Although the air temperature was 53 degrees Fahrenheit and a steady northwest wind loosened a shower of yellow leaves, it was 94 on the sunny thirty-foot ledge in front of me.  It went straight up – a rock wall with a sharp right angle like the corner of a room.
 
Where the ledge turned from north to west a jagged vertical crevice two-inches wide ran from ground to summit, like a lightning scar carved in stone. I couldn’t see how deep the crevice was because it was dark inside.   

I stood in leaf-filtered light at the base of the ledge with Alcott Smith, a retired veterinarian, and Doug Blodgett, a biologist with Vermont Fish and Wildlife. We were there to verify a snake den, only the fifth in the state, though Vermont’s Rattlesnake Recovery Plan reports that the state once supported twenty-two.

In Vermont there’s a hill, a ridge, a point, and a mountain called Rattlesnake and a den, a gap, and two hills called Devil (the colonial synonym for rattlesnake) all of which are without snakes today.

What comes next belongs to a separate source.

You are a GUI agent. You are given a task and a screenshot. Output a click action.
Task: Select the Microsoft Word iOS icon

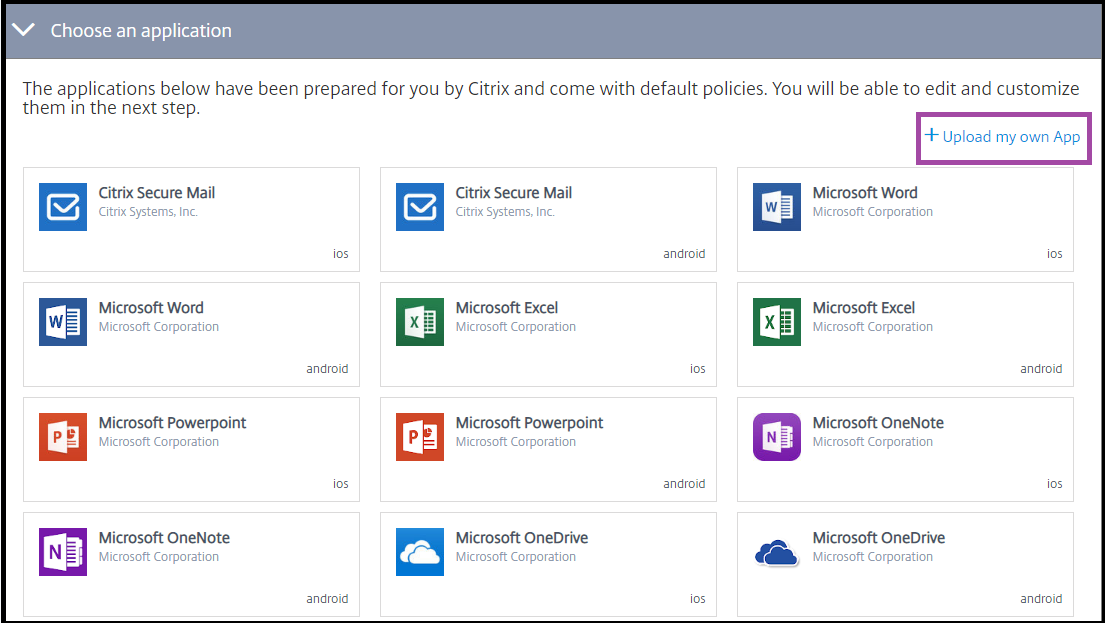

For a timber rattlesnake to prosper in Vermont, the number of frost-free days is not nearly so important as the number of days the snake’s body temperature is above 70 degrees, the lower end of its optimal range of temperature. If timber rattlesnakes were classified like garden vegetables they’d be Zone 4 reptiles, only rarely found in Zone 3.

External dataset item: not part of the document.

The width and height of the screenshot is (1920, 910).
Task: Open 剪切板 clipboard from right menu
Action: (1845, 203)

To extend this analogy, if you wanted to plant them in your yard, you would have to start them indoors under grow lights, transfer them to a cold frame on the first of May, and then set them out after Memorial Day. They’d be harder to start than melons, slower growing than black walnuts, and, like September basil, need a blanket of newspapers at the first hint of frost.
   
That rattlesnakes survive in Vermont at all is testament to the hardiness of those rumored to live in the crevice  .
   
I scaled the ledge, feet on tiny shelves, fingers gripping nubbins. Then, eight feet up, there was a newborn rattlesnake basking on a tuft of grass growing horizontally out of the crevice. Several feet above that and deeper in the crevice, three large rattlesnakes and a huge black ratsnake coiled vertically like loops of garden hose, motionless and staring out from the cool shade.
     
Eventually, the little snake slid back into the darkness, leaving me breathless and grateful for this rare glimpse of one of our most elusive creatures.